Kriya is an ancient science. Lahiri Mahasaya received it from his great guru, Mahavatar Babaji, who rediscovered and clarified the technique after it had been lost in the Dark Ages. Babaji renamed it, simply, Kriya Yoga.
"The Kriya Yoga that I am giving to the world through you in this nineteenth century," Babaji told Lahiri Mahasaya, "is a revival of the same science that Lord Krishna gave millenniums ago to Arjuna; and that was later known to Patanjali and Christ, and to St. John, St. Paul, and other disciples.”
The interpretation is: “The yogi arrests decay in the body by securing an additional supply of prana (life force) through quieting the action of the lungs and heart; he also arrests mutations of growth in the body by control of apana (eliminating current). Thus neutralizing decay and growth, the yogi learns life-force control."

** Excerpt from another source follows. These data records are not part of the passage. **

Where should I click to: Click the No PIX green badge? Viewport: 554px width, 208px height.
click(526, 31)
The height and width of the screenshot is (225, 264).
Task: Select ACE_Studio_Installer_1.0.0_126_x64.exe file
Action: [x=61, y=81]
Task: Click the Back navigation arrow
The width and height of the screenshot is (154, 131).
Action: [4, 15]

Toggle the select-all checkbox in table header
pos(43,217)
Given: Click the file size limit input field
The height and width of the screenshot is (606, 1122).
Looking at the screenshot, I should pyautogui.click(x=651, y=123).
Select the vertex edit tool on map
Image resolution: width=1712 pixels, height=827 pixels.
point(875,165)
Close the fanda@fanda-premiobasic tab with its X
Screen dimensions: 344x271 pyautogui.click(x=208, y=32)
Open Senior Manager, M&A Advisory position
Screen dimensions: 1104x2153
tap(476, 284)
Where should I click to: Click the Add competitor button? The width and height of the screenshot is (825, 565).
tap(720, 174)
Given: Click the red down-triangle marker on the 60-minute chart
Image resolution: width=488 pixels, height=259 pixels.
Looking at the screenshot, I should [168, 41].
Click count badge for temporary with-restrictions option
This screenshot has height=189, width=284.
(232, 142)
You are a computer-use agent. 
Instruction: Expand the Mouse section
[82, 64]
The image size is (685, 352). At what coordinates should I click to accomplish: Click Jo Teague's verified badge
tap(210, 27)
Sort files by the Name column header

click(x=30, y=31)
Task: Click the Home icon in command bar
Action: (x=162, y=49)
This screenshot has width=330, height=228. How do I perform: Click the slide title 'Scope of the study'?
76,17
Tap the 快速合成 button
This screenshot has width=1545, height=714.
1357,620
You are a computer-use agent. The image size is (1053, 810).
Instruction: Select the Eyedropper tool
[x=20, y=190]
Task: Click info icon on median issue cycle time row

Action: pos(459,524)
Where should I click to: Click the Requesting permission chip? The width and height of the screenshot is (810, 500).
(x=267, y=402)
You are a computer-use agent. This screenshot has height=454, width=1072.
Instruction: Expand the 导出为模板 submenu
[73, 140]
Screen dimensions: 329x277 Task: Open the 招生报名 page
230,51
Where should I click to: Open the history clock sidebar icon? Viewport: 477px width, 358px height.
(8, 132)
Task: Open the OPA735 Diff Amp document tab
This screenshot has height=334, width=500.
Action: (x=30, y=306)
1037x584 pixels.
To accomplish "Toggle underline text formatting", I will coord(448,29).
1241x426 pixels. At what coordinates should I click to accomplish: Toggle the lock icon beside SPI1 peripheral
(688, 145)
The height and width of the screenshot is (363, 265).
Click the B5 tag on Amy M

The Kriya Yogi mentally directs his life energy to revolve, upward and downward, around the six spinal centers (medullary, cervical, dorsal, lumbar, sacral, and coccygeal plexuses), which correspond to the twelve astral signs of the zodiac, the symbolic Cosmic Man. One-half minute of revolution of energy around the sensitive spinal cord of man effects subtle progress in his evolution; that half-minute of Kriya equals one year of natural spiritual unfoldment.
Referring to the sure and methodical efficacy of yoga, Lord Krishna praises the technological yogi in the following words:
"The yogi is greater than body-disciplining ascetics, greater even than the followers of the path of wisdom (Jnana Yoga), or of the path of action (Karma Yoga); be thou, O disciple Arjuna, a yogi!"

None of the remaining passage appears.